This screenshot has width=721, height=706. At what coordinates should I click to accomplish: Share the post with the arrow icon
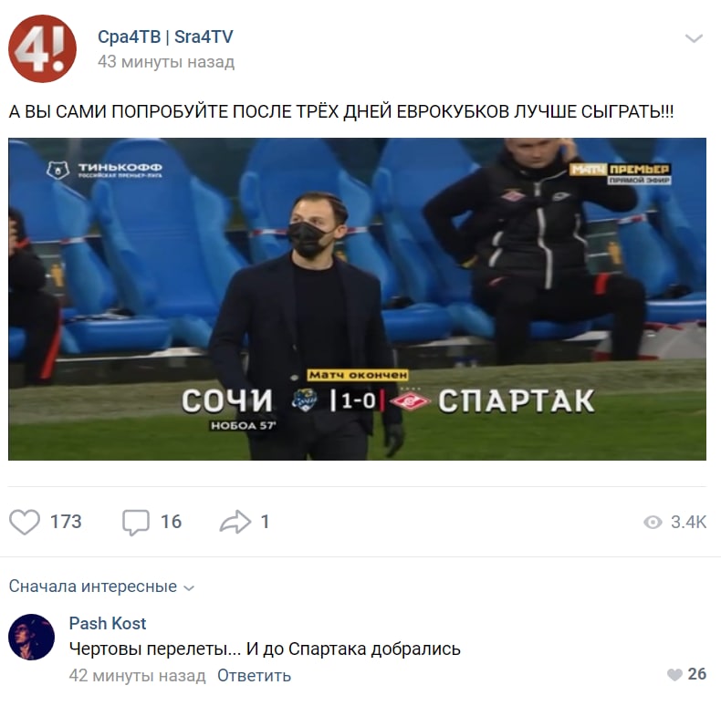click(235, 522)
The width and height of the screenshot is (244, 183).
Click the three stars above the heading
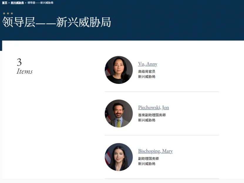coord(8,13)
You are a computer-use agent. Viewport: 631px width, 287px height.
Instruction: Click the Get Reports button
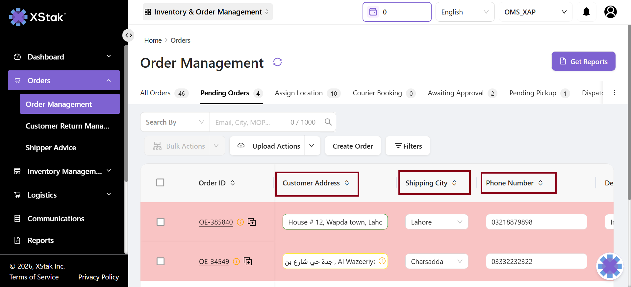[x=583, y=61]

——————————

DESCRIPTION OF THE TASK
In the material above, repeat each entry exactly and omit every picture.

YOUR RESPONSE
This screenshot has width=721, height=706. At what coordinates should I click to accomplish: Share the post with the arrow icon
click(235, 522)
The width and height of the screenshot is (244, 183).
Click the three stars above the heading
coord(8,13)
You are a computer-use agent. Viewport: 631px width, 287px height.
Instruction: Click the Get Reports button
[x=583, y=61]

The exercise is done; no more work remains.